Y así, mientras el avión fletado especialmente para el caso conducía a la expedición al lugar tan remoto que había que dar dos vueltas al mundo para alcanzarlo, todos los miembros del equipo de Valgamediós expresaban sus teorías, mientras bebían botellín tras botellín de un líquido de color rosa que distribuían, gratuitamente, las azafatas, y que promocionaba un futbolista de élite.
-¡Delicioso brebaje! -comentó Blandelina Lauredada, que había ingerido varios combinados; y preguntó, seguidamente a la azafata que le estaba sirviendo el quinto vaso del mejunje- Es afrodisíaco, ¿verdad?
-No sé exactamente. -fue la prudente contestación- La etiqueta solo pone que es alienante.

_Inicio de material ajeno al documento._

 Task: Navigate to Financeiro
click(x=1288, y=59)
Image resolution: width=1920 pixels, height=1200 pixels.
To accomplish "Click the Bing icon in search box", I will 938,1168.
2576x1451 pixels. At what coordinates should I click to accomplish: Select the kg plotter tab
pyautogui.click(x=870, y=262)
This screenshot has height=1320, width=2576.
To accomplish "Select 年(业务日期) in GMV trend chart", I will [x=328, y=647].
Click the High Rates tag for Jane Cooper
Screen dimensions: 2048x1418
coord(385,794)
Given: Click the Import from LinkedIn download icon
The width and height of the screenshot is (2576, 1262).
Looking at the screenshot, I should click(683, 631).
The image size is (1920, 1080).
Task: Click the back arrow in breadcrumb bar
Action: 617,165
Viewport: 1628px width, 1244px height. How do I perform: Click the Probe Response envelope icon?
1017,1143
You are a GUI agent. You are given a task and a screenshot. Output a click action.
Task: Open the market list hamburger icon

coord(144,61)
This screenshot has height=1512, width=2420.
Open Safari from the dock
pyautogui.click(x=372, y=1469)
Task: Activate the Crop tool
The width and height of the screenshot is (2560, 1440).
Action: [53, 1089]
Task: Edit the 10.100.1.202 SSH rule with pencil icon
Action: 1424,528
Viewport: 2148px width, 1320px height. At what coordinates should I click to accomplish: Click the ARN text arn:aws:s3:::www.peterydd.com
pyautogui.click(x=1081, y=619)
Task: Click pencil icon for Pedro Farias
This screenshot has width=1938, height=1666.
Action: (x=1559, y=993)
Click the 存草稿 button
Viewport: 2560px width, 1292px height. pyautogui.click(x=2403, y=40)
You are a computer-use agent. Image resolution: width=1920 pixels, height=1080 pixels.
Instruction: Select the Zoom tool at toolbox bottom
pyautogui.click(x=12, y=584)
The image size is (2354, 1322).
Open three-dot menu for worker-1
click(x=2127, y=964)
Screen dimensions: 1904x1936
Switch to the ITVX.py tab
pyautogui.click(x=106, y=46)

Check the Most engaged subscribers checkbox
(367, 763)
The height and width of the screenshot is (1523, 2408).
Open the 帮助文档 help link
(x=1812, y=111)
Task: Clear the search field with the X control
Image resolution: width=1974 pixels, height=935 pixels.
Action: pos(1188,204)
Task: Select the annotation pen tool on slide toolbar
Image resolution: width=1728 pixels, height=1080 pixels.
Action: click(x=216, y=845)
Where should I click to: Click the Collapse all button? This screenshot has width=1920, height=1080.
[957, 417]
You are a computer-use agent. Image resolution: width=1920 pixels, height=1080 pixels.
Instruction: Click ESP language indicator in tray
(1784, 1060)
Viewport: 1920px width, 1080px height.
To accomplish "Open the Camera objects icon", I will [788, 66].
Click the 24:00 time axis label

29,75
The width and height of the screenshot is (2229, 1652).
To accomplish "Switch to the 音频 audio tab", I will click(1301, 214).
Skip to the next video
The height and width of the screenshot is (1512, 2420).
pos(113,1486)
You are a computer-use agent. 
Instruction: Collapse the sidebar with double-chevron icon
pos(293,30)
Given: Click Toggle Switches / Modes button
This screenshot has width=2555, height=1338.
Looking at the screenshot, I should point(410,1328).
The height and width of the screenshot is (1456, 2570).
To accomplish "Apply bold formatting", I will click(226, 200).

Cuando, después de un ligero descanso por el doble cambio de horario que habían tenido que soportar, se reunieron todos en la Academia de Sublimes de aquel lugar afortunado al que habían acudido para aprender y copiar, recibieron la última instrucción del Presidente de la Expedición:
-Sobre todo, no hagáis preguntas donde se evidencie vuestra ignorancia. Preguntad por lo que sabéis y hacedlo de la forma más ininteligible.
Con un excelente ánimo, se agruparon en el Salón de Recepciones Ilustres de la Academia de Sublimes. Allí, después de unas breves palabras de bienvenida, el Presidente de la Academia, un anciano de luenga barba que se apoyaba en un bastón hecho de ideas, dijo:
“Ustedes han venido aquí, según me han dado a entender en su pensiograma, porque desean entender la razón por la que nuestra sociedad tiene tanto éxito. Podría decirles que sabemos cuál es esa razón, pero les mentiría. No hay una sola razón. Solo estamos seguros de la bondad del método con las que las perseguimos: consideramos algo “sublime” cuando nos permite explicar el fundamento de algo que nos ha sido útil. A posteriori.
“Tal vez Vds. hayan leído el discurso que pronunció un sabio en 1906, cuando le concedieron el premio Nobel por sus investigaciones sobre las neuronas. En él decía, recordando los trabajos de otro sabio, Golgi, que había sido agraciado con la distinción al mismo tiempo, que es preciso admitir que la naturaleza ha creado sistemas complicados para transmitir la información, y que no pueden explicarse desde la continuidad. Era la teoría de la neurona”.
“Por eso, siguiendo la teoría de la neurona, aquí entendemos que los conocimientos no pueden avanzar solo por profundizar obsesivamente en un tema, sino que hay que conceder atención especial a la transmisión por inducción, a la influencia a distancia, a la creación de núcleos, aparentemente independientes, pero que sean capaces de relacionarse de vez en cuando.
Los expedicionarios se miraron, mientras tomaban notas. No parecían haber entendido mucho de lo que estaban escuchando.
-Perdón -dijo el Director General de Innovaciones de Valgamediós- eso que nos dice resulta muy abstracto. ¿Dónde podríamos profundizar en esa cuestión? ¿Qué material nos aconseja?
El Presidente de la Academia de Sublimes miró al interpelante, y señaló uno de los cuadros que colgaban de las paredes de la sala.
-Pensé que lo conocerían. Son palabras de Santiago Ramón y Cajal.
Aliviados al parecer, los expedicionarios siguieron tomando notas.